WHAT YOU WILL DO
Output the data from the line containing "coordinates (85, 748)." to the line containing "In order to click on attr-value: 100%" as a Markdown table with the columns Row and Line. Number each row and leave out blank lines.

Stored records

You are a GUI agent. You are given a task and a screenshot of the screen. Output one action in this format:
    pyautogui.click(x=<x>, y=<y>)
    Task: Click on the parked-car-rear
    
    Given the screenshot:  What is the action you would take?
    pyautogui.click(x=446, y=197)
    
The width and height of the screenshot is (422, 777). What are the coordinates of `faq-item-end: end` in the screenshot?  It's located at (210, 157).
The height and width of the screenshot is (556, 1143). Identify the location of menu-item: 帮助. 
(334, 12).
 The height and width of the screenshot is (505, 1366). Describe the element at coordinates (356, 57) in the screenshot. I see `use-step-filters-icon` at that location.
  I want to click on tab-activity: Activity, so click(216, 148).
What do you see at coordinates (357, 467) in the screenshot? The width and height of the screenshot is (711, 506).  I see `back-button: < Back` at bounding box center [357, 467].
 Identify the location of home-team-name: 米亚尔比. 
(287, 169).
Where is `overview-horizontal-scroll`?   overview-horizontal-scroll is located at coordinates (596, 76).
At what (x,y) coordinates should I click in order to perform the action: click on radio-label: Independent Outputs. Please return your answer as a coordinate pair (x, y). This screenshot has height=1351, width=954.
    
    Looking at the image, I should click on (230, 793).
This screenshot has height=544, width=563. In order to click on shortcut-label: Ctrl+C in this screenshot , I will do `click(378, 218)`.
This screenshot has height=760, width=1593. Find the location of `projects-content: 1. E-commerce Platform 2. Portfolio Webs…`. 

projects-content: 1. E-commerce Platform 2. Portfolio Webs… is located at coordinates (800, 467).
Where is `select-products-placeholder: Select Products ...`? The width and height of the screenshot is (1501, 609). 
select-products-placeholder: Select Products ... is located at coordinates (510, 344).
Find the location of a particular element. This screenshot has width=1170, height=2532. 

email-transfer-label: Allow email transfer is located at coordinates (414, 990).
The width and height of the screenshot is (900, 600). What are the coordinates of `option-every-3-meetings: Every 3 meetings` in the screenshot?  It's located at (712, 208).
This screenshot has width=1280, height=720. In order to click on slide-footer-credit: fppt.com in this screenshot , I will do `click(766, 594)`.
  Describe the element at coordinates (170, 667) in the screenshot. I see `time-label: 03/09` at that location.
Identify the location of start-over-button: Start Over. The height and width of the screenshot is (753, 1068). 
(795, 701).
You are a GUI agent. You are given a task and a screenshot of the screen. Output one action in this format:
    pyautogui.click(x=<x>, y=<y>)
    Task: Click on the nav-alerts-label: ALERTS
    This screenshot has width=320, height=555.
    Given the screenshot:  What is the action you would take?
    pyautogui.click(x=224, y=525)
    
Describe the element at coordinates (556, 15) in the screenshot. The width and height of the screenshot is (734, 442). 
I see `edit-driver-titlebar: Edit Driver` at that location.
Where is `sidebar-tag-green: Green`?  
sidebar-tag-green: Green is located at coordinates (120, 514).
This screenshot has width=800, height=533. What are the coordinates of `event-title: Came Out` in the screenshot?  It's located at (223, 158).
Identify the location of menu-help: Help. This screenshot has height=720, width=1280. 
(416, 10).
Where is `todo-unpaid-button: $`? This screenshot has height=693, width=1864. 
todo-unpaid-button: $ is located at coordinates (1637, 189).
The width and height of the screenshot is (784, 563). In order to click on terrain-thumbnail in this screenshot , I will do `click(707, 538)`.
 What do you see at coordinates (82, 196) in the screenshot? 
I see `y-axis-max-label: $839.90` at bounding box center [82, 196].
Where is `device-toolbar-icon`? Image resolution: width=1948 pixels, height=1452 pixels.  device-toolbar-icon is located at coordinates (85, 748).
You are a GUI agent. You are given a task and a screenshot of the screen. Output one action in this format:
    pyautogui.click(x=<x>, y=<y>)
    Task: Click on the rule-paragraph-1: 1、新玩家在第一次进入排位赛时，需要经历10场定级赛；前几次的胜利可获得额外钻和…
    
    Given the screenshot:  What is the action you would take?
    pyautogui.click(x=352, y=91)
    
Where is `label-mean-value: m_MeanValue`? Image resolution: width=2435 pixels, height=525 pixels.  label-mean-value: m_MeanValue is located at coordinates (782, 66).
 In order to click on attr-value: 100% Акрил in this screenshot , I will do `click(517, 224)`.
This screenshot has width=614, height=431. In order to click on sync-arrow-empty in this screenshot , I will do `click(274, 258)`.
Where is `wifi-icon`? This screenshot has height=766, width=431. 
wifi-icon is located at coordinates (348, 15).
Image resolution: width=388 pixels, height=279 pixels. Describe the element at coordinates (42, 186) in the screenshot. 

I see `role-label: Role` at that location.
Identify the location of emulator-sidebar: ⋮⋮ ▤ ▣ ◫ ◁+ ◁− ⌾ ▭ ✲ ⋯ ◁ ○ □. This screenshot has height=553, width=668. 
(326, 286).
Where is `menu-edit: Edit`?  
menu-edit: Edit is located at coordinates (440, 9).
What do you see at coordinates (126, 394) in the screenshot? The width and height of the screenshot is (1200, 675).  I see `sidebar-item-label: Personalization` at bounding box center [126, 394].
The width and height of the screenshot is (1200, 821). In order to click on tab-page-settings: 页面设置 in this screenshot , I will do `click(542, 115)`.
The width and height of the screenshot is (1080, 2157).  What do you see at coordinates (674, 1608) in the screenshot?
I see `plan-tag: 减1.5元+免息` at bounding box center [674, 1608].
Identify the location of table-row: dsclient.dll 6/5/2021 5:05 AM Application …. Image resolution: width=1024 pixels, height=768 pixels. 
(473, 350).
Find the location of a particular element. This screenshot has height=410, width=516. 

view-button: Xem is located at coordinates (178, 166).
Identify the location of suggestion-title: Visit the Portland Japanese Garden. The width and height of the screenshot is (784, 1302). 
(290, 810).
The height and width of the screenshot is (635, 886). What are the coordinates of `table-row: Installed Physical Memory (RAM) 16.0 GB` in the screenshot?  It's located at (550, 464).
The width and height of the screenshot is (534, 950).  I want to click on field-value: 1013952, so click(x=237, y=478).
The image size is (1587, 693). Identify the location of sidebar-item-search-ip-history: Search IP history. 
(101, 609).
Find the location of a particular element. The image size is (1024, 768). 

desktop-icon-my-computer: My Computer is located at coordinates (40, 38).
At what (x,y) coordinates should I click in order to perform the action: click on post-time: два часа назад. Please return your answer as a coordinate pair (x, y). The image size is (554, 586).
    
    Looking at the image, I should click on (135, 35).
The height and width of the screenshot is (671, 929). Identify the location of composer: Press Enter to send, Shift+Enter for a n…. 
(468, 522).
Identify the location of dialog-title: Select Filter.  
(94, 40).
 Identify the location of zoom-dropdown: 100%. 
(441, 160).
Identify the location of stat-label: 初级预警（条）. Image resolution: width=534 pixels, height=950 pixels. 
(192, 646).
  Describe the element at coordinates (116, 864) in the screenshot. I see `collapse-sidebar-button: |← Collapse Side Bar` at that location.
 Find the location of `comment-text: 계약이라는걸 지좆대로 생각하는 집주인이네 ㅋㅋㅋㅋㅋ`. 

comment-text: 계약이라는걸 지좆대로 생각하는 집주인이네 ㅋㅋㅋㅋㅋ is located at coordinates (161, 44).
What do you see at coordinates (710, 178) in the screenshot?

ANSWER TO THE PROBLEM
| Row | Line |
|---|---|
| 1 | Where is `device-toolbar-icon`? Image resolution: width=1948 pixels, height=1452 pixels.  device-toolbar-icon is located at coordinates (85, 748). |
| 2 | You are a GUI agent. You are given a task and a screenshot of the screen. Output one action in this format: |
| 3 |     pyautogui.click(x=<x>, y=<y>) |
| 4 |     Task: Click on the rule-paragraph-1: 1、新玩家在第一次进入排位赛时，需要经历10场定级赛；前几次的胜利可获得额外钻和… |
| 5 |     Given the screenshot:  What is the action you would take? |
| 6 |     pyautogui.click(x=352, y=91) |
| 7 | Where is `label-mean-value: m_MeanValue`? Image resolution: width=2435 pixels, height=525 pixels.  label-mean-value: m_MeanValue is located at coordinates (782, 66). |
| 8 |  In order to click on attr-value: 100% Акрил in this screenshot , I will do `click(517, 224)`. |